[[ TEXT SHOWN open ]]
- Type: Mental health trust
- Chair: Sue Proctor
- Chief executive: Sara Munro
- Website: www.leedsandyorkpft.nhs.uk

= Leeds and York Partnership NHS Foundation Trust =

Leeds and York Partnerships NHS Foundation Trust became an NHS Foundation Trust in August 2007. It merged with mental health and learning disability services from NHS North Yorkshire and York in February 2012 becoming Leeds and York Partnership NHS Foundation Trust.

It provides specialist mental health and learning disability services across Yorkshire, England. In May 2015 it lost a £190 million contract to provide mental health and learning disability services in the Vale of York and specialist services in North Yorkshire which it had run since 2012. The decision to award the contract to Tees, Esk and Wear Valleys NHS Foundation Trust was described by the trust as unfair, and they complained to Monitor (NHS). Dr Mark Hayes of the Vale of York Clinical Commissioning Group defended the decision, saying staff and patients would not be affected by the change of provider and that it would mean York has the same provider as the rest of North Yorkshire.

It hosts the North of England Commercial Procurement Collaborative, an NHS organisation set up in 2007 to provide legal advice to NHS Trusts. Bevan Brittan, Browne Jacobson, Capsticks, Cater Leydon Millard, DAC Beachcroft, Hempsons, Hill Dickinson, Kennedys, Mills & Reeve, Sintons, Ward Hadaway and Weightmans are on the panel.

In 2016 the Care Quality Commission rated the Trust as needing to improve, especially in relation to its services in York.
[[ TEXT SHOWN closed ]]
[[ INFORMATION GIVEN open ]]
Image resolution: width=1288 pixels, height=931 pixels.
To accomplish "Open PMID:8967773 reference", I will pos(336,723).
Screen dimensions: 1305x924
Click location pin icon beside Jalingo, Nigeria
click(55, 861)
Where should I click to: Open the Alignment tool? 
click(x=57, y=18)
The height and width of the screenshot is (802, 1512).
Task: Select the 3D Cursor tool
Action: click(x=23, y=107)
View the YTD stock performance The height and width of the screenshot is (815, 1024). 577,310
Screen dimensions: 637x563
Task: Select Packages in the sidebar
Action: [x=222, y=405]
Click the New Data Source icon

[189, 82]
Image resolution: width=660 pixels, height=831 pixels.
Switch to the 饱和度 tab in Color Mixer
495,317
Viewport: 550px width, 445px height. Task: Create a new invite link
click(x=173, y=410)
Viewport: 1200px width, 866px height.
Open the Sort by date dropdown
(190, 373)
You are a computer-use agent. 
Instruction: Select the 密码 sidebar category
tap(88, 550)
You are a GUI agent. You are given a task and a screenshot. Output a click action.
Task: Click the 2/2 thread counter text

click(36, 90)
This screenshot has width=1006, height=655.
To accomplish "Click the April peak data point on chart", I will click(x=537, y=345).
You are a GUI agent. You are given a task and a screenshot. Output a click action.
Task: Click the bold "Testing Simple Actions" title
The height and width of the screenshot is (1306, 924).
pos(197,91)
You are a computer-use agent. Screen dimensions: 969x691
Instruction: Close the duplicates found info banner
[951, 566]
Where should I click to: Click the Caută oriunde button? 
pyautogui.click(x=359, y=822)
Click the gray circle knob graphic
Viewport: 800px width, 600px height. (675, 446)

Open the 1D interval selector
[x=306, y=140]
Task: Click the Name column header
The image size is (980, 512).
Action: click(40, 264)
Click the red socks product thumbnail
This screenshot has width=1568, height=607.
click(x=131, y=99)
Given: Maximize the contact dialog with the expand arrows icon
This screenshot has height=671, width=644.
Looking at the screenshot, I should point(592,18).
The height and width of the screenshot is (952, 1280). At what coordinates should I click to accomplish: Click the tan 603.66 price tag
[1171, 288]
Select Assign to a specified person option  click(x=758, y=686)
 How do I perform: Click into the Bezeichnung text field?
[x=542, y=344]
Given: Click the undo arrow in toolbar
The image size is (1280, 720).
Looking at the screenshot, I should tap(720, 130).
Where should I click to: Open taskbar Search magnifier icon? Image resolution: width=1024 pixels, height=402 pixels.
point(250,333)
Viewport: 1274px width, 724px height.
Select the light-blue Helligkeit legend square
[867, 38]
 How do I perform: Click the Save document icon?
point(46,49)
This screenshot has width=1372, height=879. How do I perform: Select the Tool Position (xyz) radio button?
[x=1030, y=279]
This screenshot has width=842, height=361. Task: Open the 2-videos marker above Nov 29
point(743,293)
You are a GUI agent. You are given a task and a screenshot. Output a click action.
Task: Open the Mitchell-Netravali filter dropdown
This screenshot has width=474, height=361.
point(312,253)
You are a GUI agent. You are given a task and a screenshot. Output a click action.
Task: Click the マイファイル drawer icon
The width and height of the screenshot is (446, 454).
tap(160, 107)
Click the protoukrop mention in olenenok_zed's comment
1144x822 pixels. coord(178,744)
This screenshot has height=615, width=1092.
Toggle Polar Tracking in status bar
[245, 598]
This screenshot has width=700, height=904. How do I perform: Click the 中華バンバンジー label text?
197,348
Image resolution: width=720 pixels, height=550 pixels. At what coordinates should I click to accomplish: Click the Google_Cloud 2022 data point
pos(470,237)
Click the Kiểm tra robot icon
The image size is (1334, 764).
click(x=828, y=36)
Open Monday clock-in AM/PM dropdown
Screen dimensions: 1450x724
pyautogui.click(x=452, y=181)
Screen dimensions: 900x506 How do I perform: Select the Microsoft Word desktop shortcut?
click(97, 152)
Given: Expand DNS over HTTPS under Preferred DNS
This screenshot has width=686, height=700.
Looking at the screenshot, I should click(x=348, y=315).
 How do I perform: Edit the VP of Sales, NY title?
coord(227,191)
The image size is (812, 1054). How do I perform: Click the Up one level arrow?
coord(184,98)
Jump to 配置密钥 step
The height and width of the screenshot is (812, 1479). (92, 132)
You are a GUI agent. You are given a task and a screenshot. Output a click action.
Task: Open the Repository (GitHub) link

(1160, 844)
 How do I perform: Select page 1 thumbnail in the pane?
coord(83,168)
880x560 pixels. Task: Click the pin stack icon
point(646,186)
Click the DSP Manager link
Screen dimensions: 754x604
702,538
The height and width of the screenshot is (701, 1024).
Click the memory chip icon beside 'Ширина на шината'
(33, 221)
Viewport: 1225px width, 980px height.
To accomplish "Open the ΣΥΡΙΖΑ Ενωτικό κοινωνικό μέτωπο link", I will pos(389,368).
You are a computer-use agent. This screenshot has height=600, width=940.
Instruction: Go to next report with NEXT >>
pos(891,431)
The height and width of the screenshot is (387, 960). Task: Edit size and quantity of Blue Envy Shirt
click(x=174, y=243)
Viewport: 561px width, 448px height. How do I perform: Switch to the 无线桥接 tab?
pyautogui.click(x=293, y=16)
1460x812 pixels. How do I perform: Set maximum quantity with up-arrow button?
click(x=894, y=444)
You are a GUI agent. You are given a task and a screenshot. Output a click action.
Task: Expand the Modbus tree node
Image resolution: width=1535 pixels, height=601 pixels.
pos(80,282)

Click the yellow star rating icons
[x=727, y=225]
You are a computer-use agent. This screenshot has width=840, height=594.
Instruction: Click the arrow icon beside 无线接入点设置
[[ INFORMATION GIVEN closed ]]
• _BRIEF_
Return the whole text about Leeds and York Partnership NHS Foundation Trust word for word.

• _RESPONSE BOX_
- Type: Mental health trust
- Chair: Sue Proctor
- Chief executive: Sara Munro
- Website: www.leedsandyorkpft.nhs.uk

= Leeds and York Partnership NHS Foundation Trust =

Leeds and York Partnerships NHS Foundation Trust became an NHS Foundation Trust in August 2007. It merged with mental health and learning disability services from NHS North Yorkshire and York in February 2012 becoming Leeds and York Partnership NHS Foundation Trust.

It provides specialist mental health and learning disability services across Yorkshire, England. In May 2015 it lost a £190 million contract to provide mental health and learning disability services in the Vale of York and specialist services in North Yorkshire which it had run since 2012. The decision to award the contract to Tees, Esk and Wear Valleys NHS Foundation Trust was described by the trust as unfair, and they complained to Monitor (NHS). Dr Mark Hayes of the Vale of York Clinical Commissioning Group defended the decision, saying staff and patients would not be affected by the change of provider and that it would mean York has the same provider as the rest of North Yorkshire.

It hosts the North of England Commercial Procurement Collaborative, an NHS organisation set up in 2007 to provide legal advice to NHS Trusts. Bevan Brittan, Browne Jacobson, Capsticks, Cater Leydon Millard, DAC Beachcroft, Hempsons, Hill Dickinson, Kennedys, Mills & Reeve, Sintons, Ward Hadaway and Weightmans are on the panel.

In 2016 the Care Quality Commission rated the Trust as needing to improve, especially in relation to its services in York.